**EXTRACTED RECORDS**
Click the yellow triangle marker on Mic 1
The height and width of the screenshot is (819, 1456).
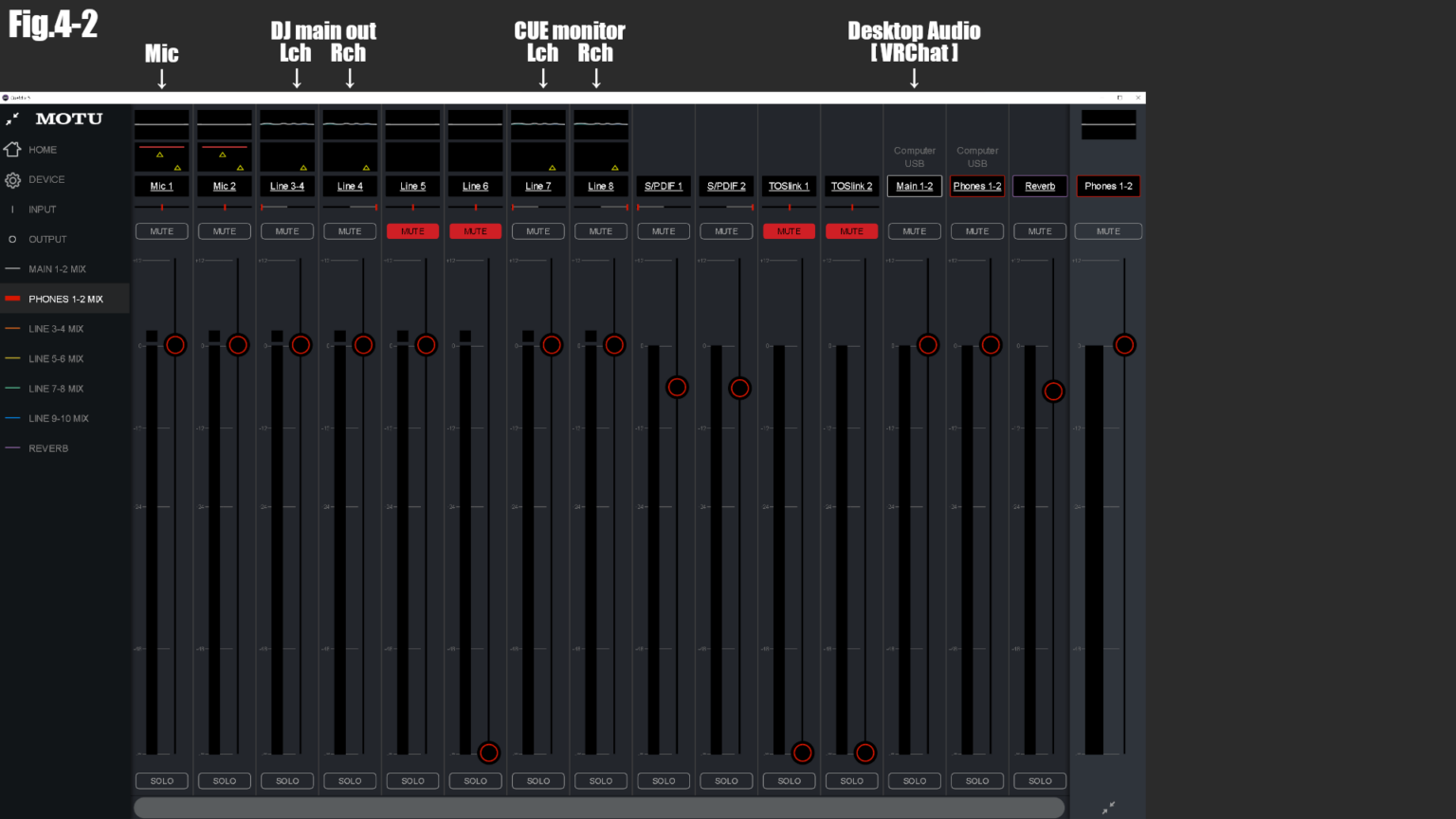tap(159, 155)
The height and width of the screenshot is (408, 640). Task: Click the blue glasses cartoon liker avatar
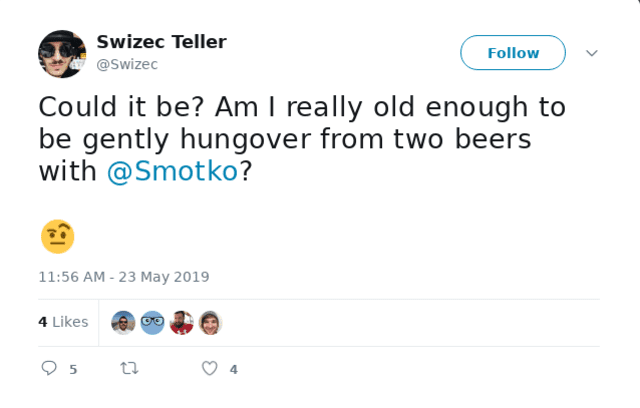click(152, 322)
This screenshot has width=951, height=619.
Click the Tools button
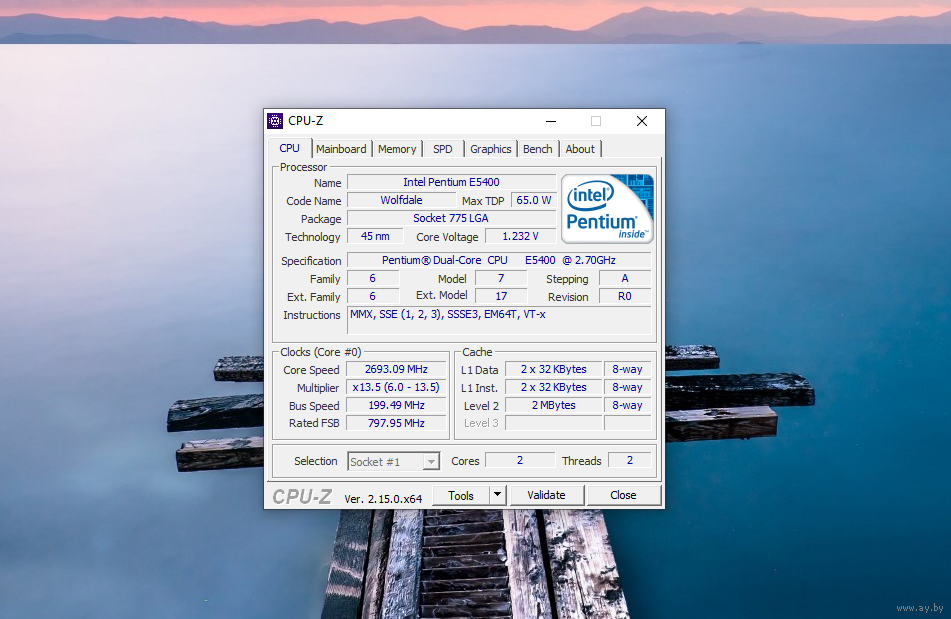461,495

**GOAL OF THE EXERCISE**
Copy the entries exactly. No pictures.

**TASK RESPONSE**
Click the yellow triangle marker on Mic 1
The height and width of the screenshot is (819, 1456).
tap(159, 155)
The height and width of the screenshot is (408, 640). Task: Click the blue glasses cartoon liker avatar
click(152, 322)
This screenshot has width=951, height=619.
Click the Tools button
461,495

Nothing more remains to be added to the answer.